-- Begin Dataset entries --
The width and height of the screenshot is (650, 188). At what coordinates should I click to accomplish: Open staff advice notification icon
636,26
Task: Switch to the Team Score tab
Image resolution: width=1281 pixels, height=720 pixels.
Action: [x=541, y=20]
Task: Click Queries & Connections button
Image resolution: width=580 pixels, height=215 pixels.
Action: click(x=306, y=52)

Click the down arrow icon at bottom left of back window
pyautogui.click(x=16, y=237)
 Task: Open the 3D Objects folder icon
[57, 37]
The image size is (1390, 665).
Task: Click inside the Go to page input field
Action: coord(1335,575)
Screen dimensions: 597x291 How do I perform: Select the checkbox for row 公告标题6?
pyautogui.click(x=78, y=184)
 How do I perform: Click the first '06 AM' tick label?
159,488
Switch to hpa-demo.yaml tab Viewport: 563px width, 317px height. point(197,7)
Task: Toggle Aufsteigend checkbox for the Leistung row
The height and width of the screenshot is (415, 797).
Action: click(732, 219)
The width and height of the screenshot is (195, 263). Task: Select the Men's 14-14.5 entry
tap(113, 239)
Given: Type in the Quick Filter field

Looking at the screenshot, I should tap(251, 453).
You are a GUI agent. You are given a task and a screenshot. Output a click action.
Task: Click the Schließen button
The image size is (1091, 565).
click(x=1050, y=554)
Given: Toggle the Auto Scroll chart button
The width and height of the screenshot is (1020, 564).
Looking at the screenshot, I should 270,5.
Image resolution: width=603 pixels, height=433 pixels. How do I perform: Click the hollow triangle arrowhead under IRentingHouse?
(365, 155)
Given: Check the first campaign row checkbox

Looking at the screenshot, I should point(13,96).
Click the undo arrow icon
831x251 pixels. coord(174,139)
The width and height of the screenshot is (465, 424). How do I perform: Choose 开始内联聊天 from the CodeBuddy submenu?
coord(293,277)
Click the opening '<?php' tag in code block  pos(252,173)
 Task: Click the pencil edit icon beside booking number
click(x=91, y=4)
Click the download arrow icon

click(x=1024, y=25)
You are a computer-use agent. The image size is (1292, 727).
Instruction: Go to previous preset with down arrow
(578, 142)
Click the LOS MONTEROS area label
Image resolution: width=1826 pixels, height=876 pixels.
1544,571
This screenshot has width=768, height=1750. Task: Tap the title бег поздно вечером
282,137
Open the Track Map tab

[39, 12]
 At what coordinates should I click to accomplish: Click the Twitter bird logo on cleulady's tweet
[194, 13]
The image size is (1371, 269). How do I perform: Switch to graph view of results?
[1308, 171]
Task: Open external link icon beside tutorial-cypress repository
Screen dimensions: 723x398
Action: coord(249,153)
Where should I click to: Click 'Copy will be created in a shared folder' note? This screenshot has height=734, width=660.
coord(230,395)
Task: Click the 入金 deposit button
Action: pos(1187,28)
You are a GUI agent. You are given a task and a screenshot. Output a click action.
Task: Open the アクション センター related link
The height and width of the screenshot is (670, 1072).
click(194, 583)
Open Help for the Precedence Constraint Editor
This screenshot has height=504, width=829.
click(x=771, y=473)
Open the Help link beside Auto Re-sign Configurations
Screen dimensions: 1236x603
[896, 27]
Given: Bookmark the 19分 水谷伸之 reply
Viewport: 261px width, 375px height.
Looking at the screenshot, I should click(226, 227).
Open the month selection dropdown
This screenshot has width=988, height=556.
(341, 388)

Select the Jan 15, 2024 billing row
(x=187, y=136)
-- End Dataset entries --
Goal of the exercise ->
Retype every line of the stored entries above without any changes, from the first line through the last one.

Response to the task ->
The width and height of the screenshot is (650, 188). At what coordinates should I click to accomplish: Open staff advice notification icon
636,26
Task: Switch to the Team Score tab
Image resolution: width=1281 pixels, height=720 pixels.
Action: [x=541, y=20]
Task: Click Queries & Connections button
Image resolution: width=580 pixels, height=215 pixels.
Action: click(x=306, y=52)

Click the down arrow icon at bottom left of back window
pyautogui.click(x=16, y=237)
 Task: Open the 3D Objects folder icon
[57, 37]
The image size is (1390, 665).
Task: Click inside the Go to page input field
Action: coord(1335,575)
Screen dimensions: 597x291 How do I perform: Select the checkbox for row 公告标题6?
pyautogui.click(x=78, y=184)
 How do I perform: Click the first '06 AM' tick label?
159,488
Switch to hpa-demo.yaml tab Viewport: 563px width, 317px height. point(197,7)
Task: Toggle Aufsteigend checkbox for the Leistung row
The height and width of the screenshot is (415, 797).
Action: click(732, 219)
The width and height of the screenshot is (195, 263). Task: Select the Men's 14-14.5 entry
tap(113, 239)
Given: Type in the Quick Filter field

Looking at the screenshot, I should tap(251, 453).
You are a GUI agent. You are given a task and a screenshot. Output a click action.
Task: Click the Schließen button
The image size is (1091, 565).
click(x=1050, y=554)
Given: Toggle the Auto Scroll chart button
The width and height of the screenshot is (1020, 564).
Looking at the screenshot, I should 270,5.
Image resolution: width=603 pixels, height=433 pixels. How do I perform: Click the hollow triangle arrowhead under IRentingHouse?
(365, 155)
Given: Check the first campaign row checkbox

Looking at the screenshot, I should point(13,96).
Click the undo arrow icon
831x251 pixels. coord(174,139)
The width and height of the screenshot is (465, 424). How do I perform: Choose 开始内联聊天 from the CodeBuddy submenu?
coord(293,277)
Click the opening '<?php' tag in code block  pos(252,173)
 Task: Click the pencil edit icon beside booking number
click(x=91, y=4)
Click the download arrow icon

click(x=1024, y=25)
You are a computer-use agent. The image size is (1292, 727).
Instruction: Go to previous preset with down arrow
(578, 142)
Click the LOS MONTEROS area label
Image resolution: width=1826 pixels, height=876 pixels.
1544,571
This screenshot has width=768, height=1750. Task: Tap the title бег поздно вечером
282,137
Open the Track Map tab

[39, 12]
 At what coordinates should I click to accomplish: Click the Twitter bird logo on cleulady's tweet
[194, 13]
The image size is (1371, 269). How do I perform: Switch to graph view of results?
[1308, 171]
Task: Open external link icon beside tutorial-cypress repository
Screen dimensions: 723x398
Action: coord(249,153)
Where should I click to: Click 'Copy will be created in a shared folder' note? This screenshot has height=734, width=660.
coord(230,395)
Task: Click the 入金 deposit button
Action: pos(1187,28)
You are a GUI agent. You are given a task and a screenshot. Output a click action.
Task: Open the アクション センター related link
The height and width of the screenshot is (670, 1072).
click(194, 583)
Open Help for the Precedence Constraint Editor
This screenshot has height=504, width=829.
click(x=771, y=473)
Open the Help link beside Auto Re-sign Configurations
Screen dimensions: 1236x603
[896, 27]
Given: Bookmark the 19分 水谷伸之 reply
Viewport: 261px width, 375px height.
Looking at the screenshot, I should click(226, 227).
Open the month selection dropdown
This screenshot has width=988, height=556.
(341, 388)

Select the Jan 15, 2024 billing row
(x=187, y=136)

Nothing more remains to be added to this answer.